▸ **STUDY TEXT**:
The Institutional Review Boards of the University of Massachusetts Medical School and the Memorial Hospital of Rhode Island approved this study.

Data set and study sample

We used publicly available data from OAI, which is a longitudinal study aimed to identify risk factors for incidence and progression of knee OA.18 From February 2004 to May 2006, four study sites (i.e. Baltimore, MD; Columbus, OH; Pittsburgh, PA; and Pawtucket, RI) enrolled 4,796 participants at high risk for developing or with established knee OA.18 Key exclusion criteria included presence of rheumatoid arthritis, bilateral knee arthroplasty, comorbid conditions that may interfere with participation, and potential for moving away from the clinic areas during the follow-up period. Eligible participants provided informed consent.

The current study included OAI participants aged ≥65 years who had radiographic knee OA at study enrollment. Radiographic knee OA was defined as definite tibiofemoral osteophytes (equivalent to Kellgren and Lawrence (K-L) grade ≥2) on the fixed flexion radiograph in one or both knees.19 We identified 1,121 participants meeting these criteria.

Measurement of CAM use

At baseline and follow-up assessment visits, trained interviewers collected information on use of 25 CAM modalities for joint pain or arthritis. The frequency of assessment differed for specific CAM modalities. Four dietary supplements [glucosamine, chondroitin, S-adenosylmethionine (SAMe) and methylsulfonylmethane (MSM)] were assessed at baseline and then annually for 4 years. Other CAM modalities (e.g., acupuncture, Tai Chi, topical use of capsaicin and low-fat diet) were assessed only at baseline, year 2 and year 4. At each planned assessment, we considered participants were currently using the modality if they reported using it for at least four days per week in the past 6 months (for glucosamine and chondroitin), for more than half of the days in the past month (for SAMe and MSM), or “currently” (for all other modalities).

The National Center for Complementary and Alternative Medicine (NCCAM) classification system was used to group the 25 CAM modalities into six categories: 1) alternative medical systems/energy therapies, 2) mind-body interventions, 3) manipulative and body-based therapies, 4) biologically-based diets, 5) biologically-based topical agents, and 6) biologically-based supplements.20 The OAI survey instrument grouped energy therapies and alternative medical systems together, thus we were unable to differentiate these CAM categories. We created six binary variables - one for each CAM category. Participants were considered to be using the CAM category if they indicated use of any CAM modality within that category. If information on half or more of the component modalities was missing, that category was coded as missing. The six category variables were created for assessments at baseline, year 2 and year 4.

▸ **SOURCE MATERIAL**:
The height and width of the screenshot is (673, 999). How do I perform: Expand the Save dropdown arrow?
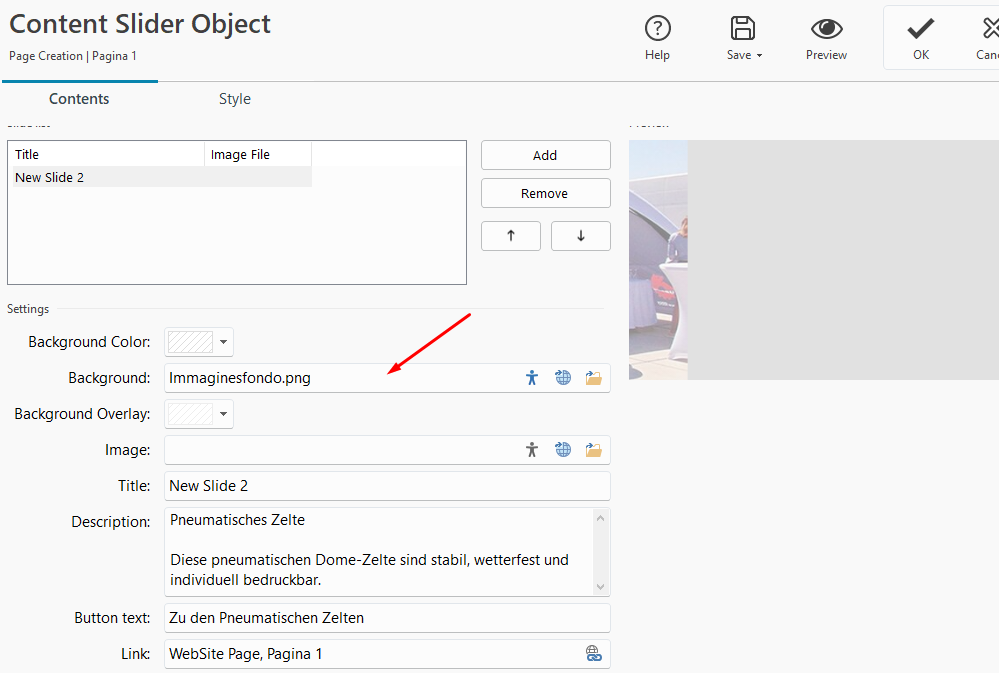[x=760, y=56]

▸ **EXERCISE REQUIREMENTS**:
a. According to the knee osteoarthritis text, how many participants did the four OAI study sites enroll?
b. Write out the stretch of the knee osteoarthritis text from "The Institutional Review" through "provided informed consent.".
The data have no connection to the knee osteoarthritis text.

▸ **SOLUTIONS TO THE PROBLEMS**:
a. The four study sites enrolled 4,796 participants.

b.
The Institutional Review Boards of the University of Massachusetts Medical School and the Memorial Hospital of Rhode Island approved this study.

Data set and study sample

We used publicly available data from OAI, which is a longitudinal study aimed to identify risk factors for incidence and progression of knee OA.18 From February 2004 to May 2006, four study sites (i.e. Baltimore, MD; Columbus, OH; Pittsburgh, PA; and Pawtucket, RI) enrolled 4,796 participants at high risk for developing or with established knee OA.18 Key exclusion criteria included presence of rheumatoid arthritis, bilateral knee arthroplasty, comorbid conditions that may interfere with participation, and potential for moving away from the clinic areas during the follow-up period. Eligible participants provided informed consent.